22 Haziran 2011

Hanna


Ian McEwan’ın romanından uyarlanan “Kefaret” filmi ile dikkatleri üzerine çeken Joe Wright’ın son filmi Hanna sezona hızlı giren filmlerden. Fragmanından yeni bir türe el attığı anlaşılan yönetmenin “aksiyonda neler yapıp ettiği” merak konusu.(idi)

Hikaye kısaca,
Hanna, eski bir CIA ajanı olan babası tarafından Finlandiya'nın medeniyete uzak bir köşesinde, acımasız bir katil olarak yetiştirilmiştir. 16 yaşına gelince babası onu ilk suikastını gerçekleştirmesi için bilinçli bir şekilde “yakalatıyor” ve serüven başlıyor.
Başlarda profesyonel bir katil gibi amacına yönelik hareket eden Hanna'nın, yolculuk sırasında yaşadıkları onu varoluşsal bir sorguya sürüklüyor.

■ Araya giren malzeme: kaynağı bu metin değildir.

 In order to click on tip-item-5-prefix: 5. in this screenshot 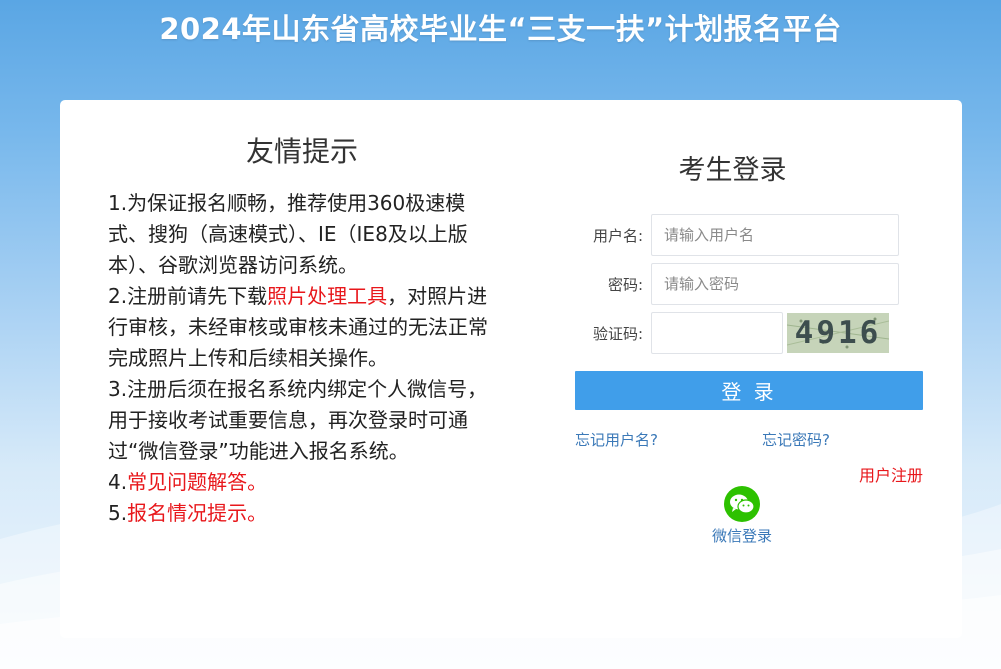, I will do `click(118, 513)`.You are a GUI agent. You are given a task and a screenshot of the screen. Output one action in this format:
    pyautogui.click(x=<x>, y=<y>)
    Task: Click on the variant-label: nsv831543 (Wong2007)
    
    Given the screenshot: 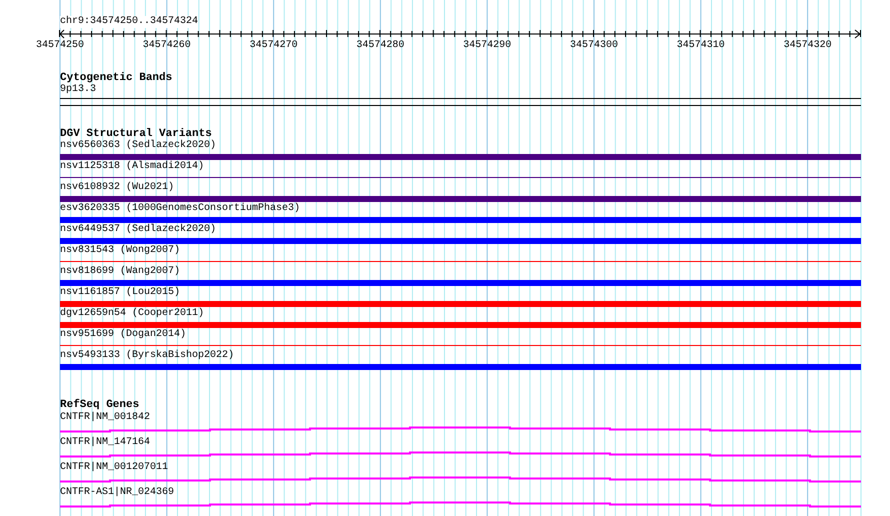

Filmin Finlandiya’nın karlı dağlarda başlayan girişi, dayanıklı bir askere dönüşen Hanna’nın hayatına girişimiz, babası ile olan ilişkisi, yaşam-ölüm ile olan ilişkisi, filmin içine kısa sürede girmemizi sağlıyor, merakımızı celp ediyor; ancak Hanna yakalandığı andan itibaren olay bir anda basitleşiyor, film yer yer kovalamaca yer yer gençlik filmine bağlıyor. Kaçmasına yardım eden (hayatın güzelliklerini öğretmekle yükümlü) ailenin akıbeti, Fas'daki sadist sarışının amcanın kazancı, 
Cate Blanchett’in oynadığı ajan Marissa karekterinin derdi anlaşılamayanlar bölümüne ekleniyor. Hanna’nın başına gelenler standarda bağladıkça biz filmden çözülüyoruz.

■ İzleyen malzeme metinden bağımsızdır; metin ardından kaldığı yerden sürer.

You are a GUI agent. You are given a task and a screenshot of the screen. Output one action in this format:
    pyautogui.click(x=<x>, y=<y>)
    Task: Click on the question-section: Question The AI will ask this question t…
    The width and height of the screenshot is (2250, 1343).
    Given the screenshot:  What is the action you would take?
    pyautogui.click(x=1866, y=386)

Joe Wright’ın yeni filmi Hanna, kanaatimce Bourne tarzı gizemli bir film gibi hayal edilmiş, ama benzer derece detaylı bir senaryo elde olmadığından sonlara doğru vasatlaşmış.

Bu arada sıkılmadan izleniyor, benim diyen aksiyon filmlerine taş çıkaracak sahneler var.  
Hanna, zeka dolu ayrıntıların konuşulacağı, hafızalarda yer edecek bir kurgusu olmayan ama yaz sezonunda iyi gidecek, gideni sıkmayacak bir film. Fragmanında daha çok gerildiğimi belirtmeliyim. Eric Bana bana yeter diyenler gitsin.